[Entries for locating text and elements]

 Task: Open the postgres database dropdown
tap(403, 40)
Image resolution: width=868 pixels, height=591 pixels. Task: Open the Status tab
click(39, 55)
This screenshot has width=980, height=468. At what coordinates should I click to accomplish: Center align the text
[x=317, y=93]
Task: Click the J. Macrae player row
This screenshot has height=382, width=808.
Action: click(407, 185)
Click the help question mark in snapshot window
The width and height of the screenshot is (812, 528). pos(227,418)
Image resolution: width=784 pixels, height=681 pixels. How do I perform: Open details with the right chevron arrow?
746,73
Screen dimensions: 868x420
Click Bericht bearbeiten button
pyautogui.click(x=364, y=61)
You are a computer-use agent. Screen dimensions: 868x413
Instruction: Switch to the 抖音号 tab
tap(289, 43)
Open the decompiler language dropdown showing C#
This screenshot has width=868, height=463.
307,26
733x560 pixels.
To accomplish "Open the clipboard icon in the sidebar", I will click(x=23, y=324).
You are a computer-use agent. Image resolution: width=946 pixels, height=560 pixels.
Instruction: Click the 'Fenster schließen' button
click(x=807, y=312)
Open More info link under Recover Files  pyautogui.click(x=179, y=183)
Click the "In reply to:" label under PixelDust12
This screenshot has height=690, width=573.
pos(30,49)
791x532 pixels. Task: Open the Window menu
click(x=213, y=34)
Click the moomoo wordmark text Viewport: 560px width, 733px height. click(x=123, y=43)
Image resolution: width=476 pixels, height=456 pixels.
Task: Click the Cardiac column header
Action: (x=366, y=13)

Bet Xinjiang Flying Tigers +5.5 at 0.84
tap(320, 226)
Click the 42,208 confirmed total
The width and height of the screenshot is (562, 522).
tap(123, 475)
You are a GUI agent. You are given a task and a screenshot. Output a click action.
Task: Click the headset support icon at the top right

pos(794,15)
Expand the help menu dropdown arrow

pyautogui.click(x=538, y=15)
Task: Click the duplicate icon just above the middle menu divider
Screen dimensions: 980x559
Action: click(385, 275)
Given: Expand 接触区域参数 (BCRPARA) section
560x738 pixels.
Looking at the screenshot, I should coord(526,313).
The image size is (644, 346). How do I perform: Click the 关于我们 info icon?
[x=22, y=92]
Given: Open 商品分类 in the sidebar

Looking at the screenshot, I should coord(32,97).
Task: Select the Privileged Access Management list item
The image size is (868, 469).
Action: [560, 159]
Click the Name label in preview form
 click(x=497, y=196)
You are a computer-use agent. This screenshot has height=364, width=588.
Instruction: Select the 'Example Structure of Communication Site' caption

**THE PROBLEM**: In the records above, write out the lines exactly, from the line containing "Expand the help menu dropdown arrow" through the line containing "Looking at the screenshot, I should coord(526,313).", with both of those lines included.

**THE ANSWER**:
Expand the help menu dropdown arrow

pyautogui.click(x=538, y=15)
Task: Click the duplicate icon just above the middle menu divider
Screen dimensions: 980x559
Action: click(385, 275)
Given: Expand 接触区域参数 (BCRPARA) section
560x738 pixels.
Looking at the screenshot, I should coord(526,313).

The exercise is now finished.